The turn-around has been as amazing as it has been rapid - today North Dakota produces more oil and gas than the bottom three members of OPEC, and Texas produces more oil than the entire output of Iran. "Shale oil gives the US a huge national advantage, and we are far ahead of everyone else in terms of competitiveness." Natural gas costs $3 per 1,000 cubic feet in the US, compared to $10.50 in Europe and $15 in Asia. "Siemens is now moving some of its manufacturing facilities to North America because they can't live with the high energy prices in Europe."

Clad said that China has huge shale oil deposits of its own, but most are in the north of the country, which is "inconvenient" because fracking as currently practiced needs large volumes of water, and the water table in northern China is very low. But he said there is an imperative in China to shift from coal-fired power stations to natural gas - the pollution. "China has a very large and vocal middle class, and they don't want to breathe this stuff any more." The WHO already calculates that pollution is taking 5 years off peoples' life spans in China.

But for the time being shale oil and gas is a North American game, with huge fields like the Colorado Spine that extends all the way up into northern Alberta in Canada, and La Casita field in Mexico. For La Casita to succeed, Clad noted, first "Pemex (Mexico's national oil company) needs to work out what it is going to be."

The US leads in technology - wells that took 61 days to drill in Wyoming just a couple of years ago are now being sunk in just 11 days. And even the concerns about environmental damage from fracking are being addressed, as some companies move to replace the water pumped into the ground with sand, that can be sucked back out again. And concerns that fracking might cause large-scale earthquakes, Clad said, were "a little alarmist".

He said the future for the Middle East oil producers was not good - the US overtook Saudi Arabia in oil and gas in July 2012, so "the idea of a Middle East dependency here is a fiction... In the longer term the Gulf is in serious trouble - Disneyland in the Desert."

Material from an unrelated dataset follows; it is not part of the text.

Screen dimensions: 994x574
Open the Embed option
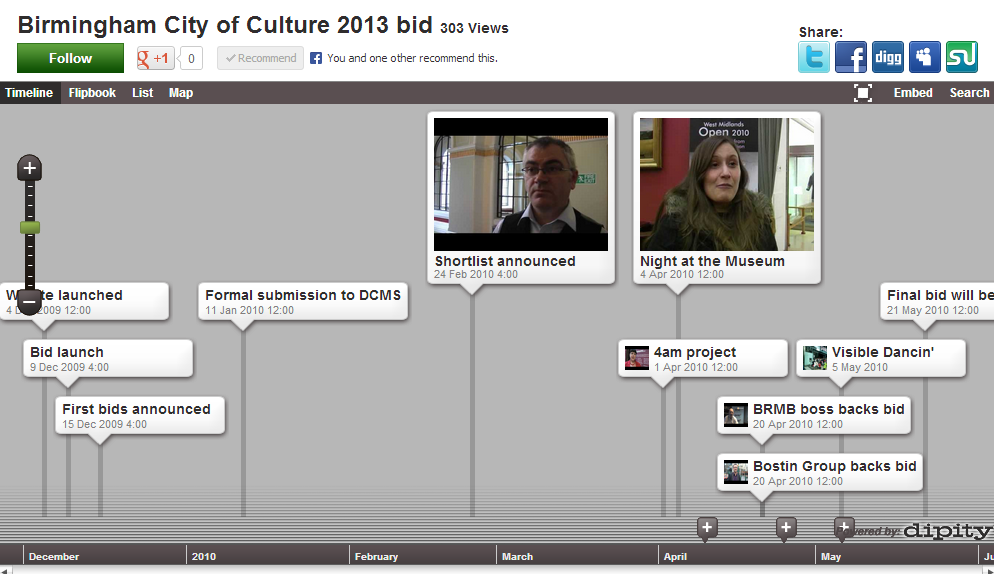tap(912, 93)
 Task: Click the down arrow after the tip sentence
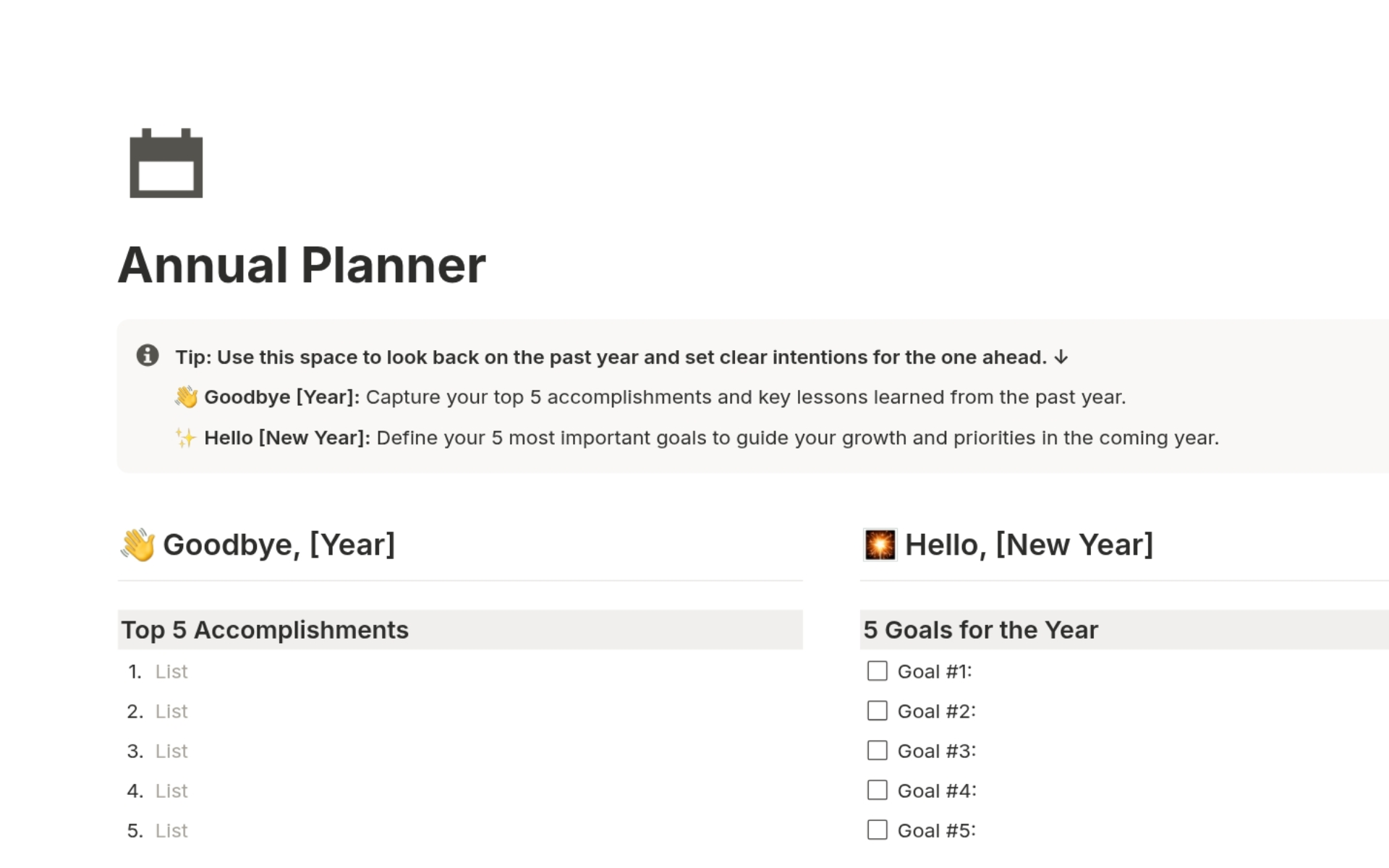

When asked by a representative of the Chinese Consulate about whether the US would ultimately export its oil and natural gas to China, Clad said that he thought political considerations might impede such exports - "people could point to other areas where China is not helpful to the US."

But in the end of the day all hydrocarbon fuels are in finite supply, and Clad said that shale oil "essentially buys us time". It is better, he said, to burn natural gas than coal - and meanwhile we have to work as hard as we can on electric power and improving public transport.